Scan the lines below for the string "computer". Reply with how many match, and no other words.

DATA PROVIDED:
------------------------------------------------------------------------

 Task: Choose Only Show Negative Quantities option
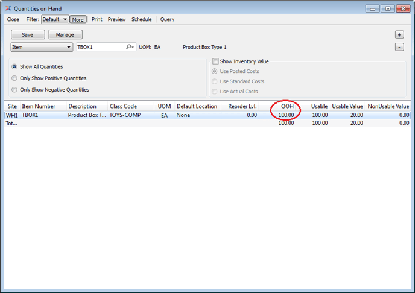(14, 90)
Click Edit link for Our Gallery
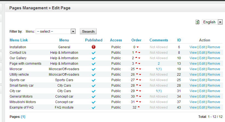Screen dimensions: 225x122 pos(202,58)
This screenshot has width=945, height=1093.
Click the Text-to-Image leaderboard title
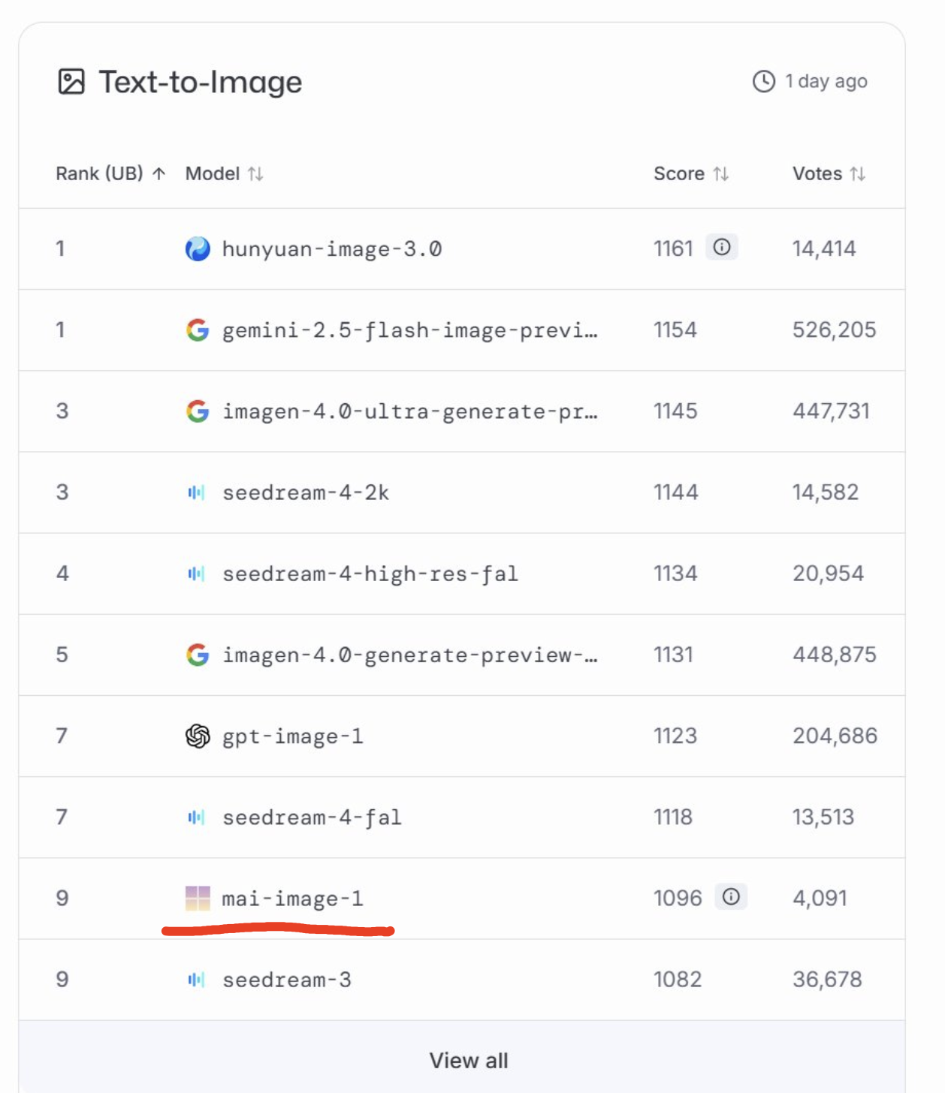(x=200, y=82)
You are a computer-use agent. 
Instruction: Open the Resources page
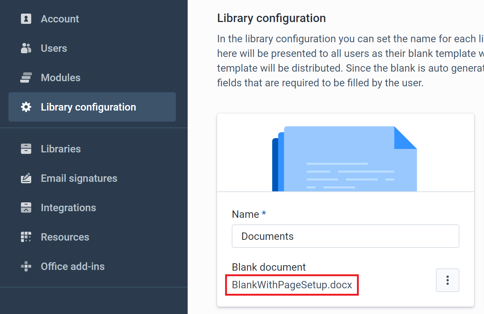pyautogui.click(x=65, y=237)
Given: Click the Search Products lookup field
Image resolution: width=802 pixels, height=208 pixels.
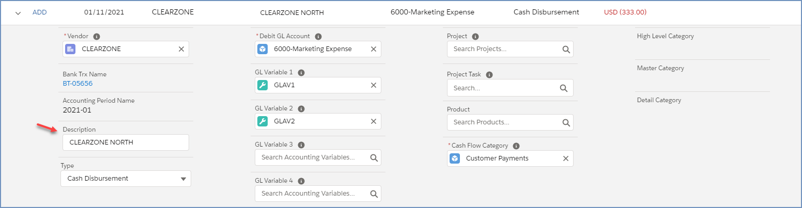Looking at the screenshot, I should click(504, 122).
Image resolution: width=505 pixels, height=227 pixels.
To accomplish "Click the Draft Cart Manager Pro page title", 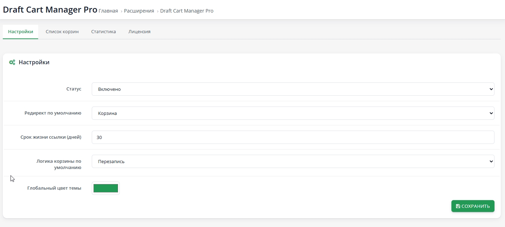I will [50, 10].
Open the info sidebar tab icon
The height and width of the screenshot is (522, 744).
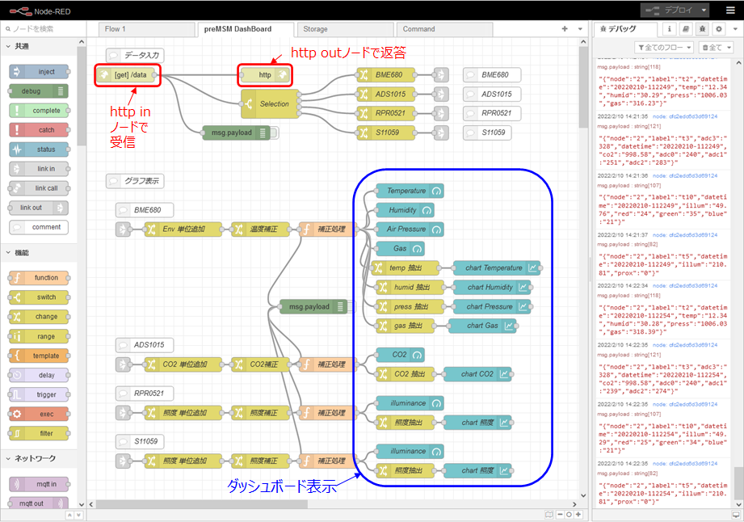point(669,29)
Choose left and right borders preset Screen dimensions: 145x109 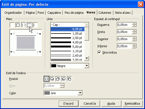tap(24, 25)
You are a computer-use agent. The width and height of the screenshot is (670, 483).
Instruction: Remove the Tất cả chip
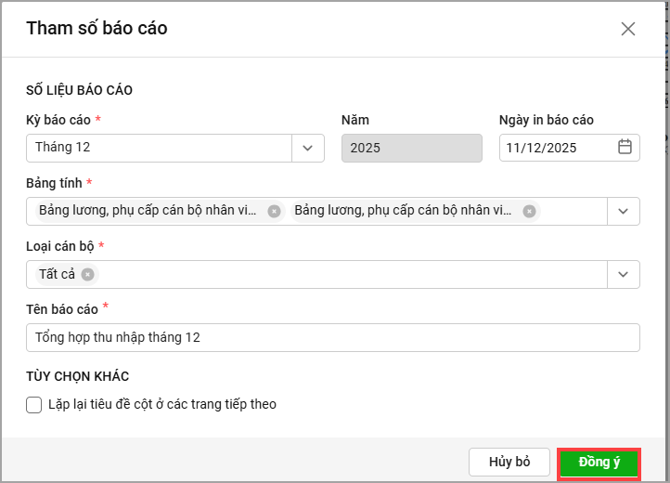[x=87, y=274]
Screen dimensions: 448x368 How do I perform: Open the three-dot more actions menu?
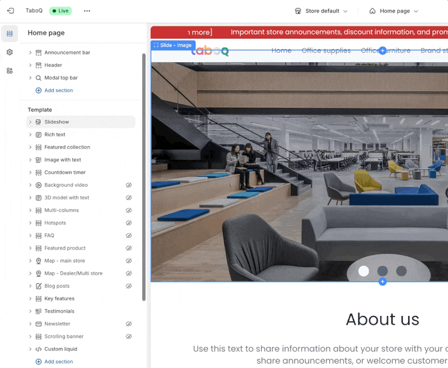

------------------------------------------------------------------------

COMPLETED EXERCISE: 2